Others take hallucinogens, get out of control and end up falling off hotel balconies. None of that’s going to happen to us: we’ve got each other’s backs.
We decide to wander the markets behind the restaurants. The roads are dusty but lined with stalls selling almost everything: souvenirs, jewellery, street food and, of course, the famous ‘buckets’ of booze.
A hawker pushes a basket towards me to reveal a collection of party apparatus: glow sticks, face paint and T-shirts.
Everyone seems branded with something fluorescent so I hastily examine the hawker’s paraphernalia and pull some flashing horns on my head. I instantly feel a surge of party vibe. I check my watch and give my companions a conspiratorial wink.
“It’s midnight,” I say. “Is it time to attack the first bucket?”
The Swede has a mischievous glint in her eye.
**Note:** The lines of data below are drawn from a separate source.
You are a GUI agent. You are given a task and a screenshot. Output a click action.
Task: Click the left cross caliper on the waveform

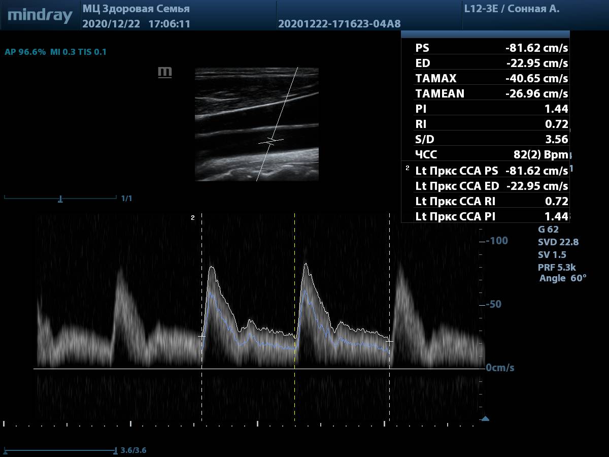tap(202, 336)
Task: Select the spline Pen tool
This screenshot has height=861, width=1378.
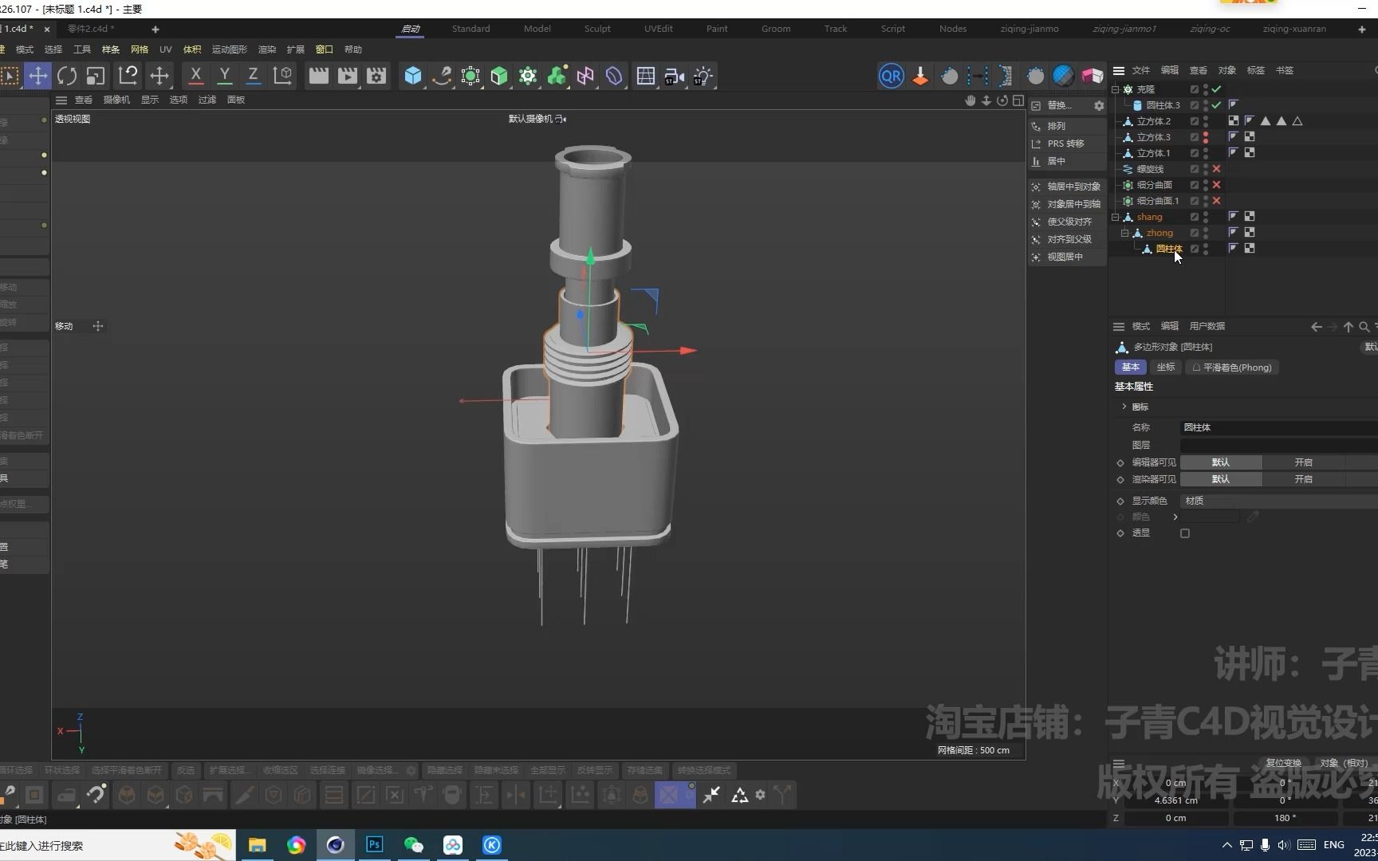Action: tap(442, 75)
It was her insistence that we stuck to the first rule concerning buckets: avoid drinking them before midnight. The German smiles and repeats the second rule: never consume more than two or three. We laugh and wonder whether the buckets will truly be as potent as the rumours say. It’s likely. We’ve seen a few people passed out already.
Filled with anticipation, we approach one of the booze stalls. The long table is covered with sand buckets, the same kind you’d use to create sandcastles. Displayed inside each bucket are a can of Red Bull or soft drink and a 375ml bottle of spirit.
My friends ask me to choose the first bucket, so I go for lemonade and vodka. The vendor pours out the ingredients along with a scoop of ice and I’m handed my bucket of booze. About 10 straws float on the top.
Huddling around, we each tentatively take a sip. Since the ratio is practically 1:1, soft drink to alcohol, it burns the back of my throat. I cough and my companions laugh. Bucket in hand, we make our way back to the beach. Together we make it to sunrise, and then realise we’ve done it.
We’ve survived our first Full Moon Party. Among those 30,000, some will surely be in those medical centres. But not us!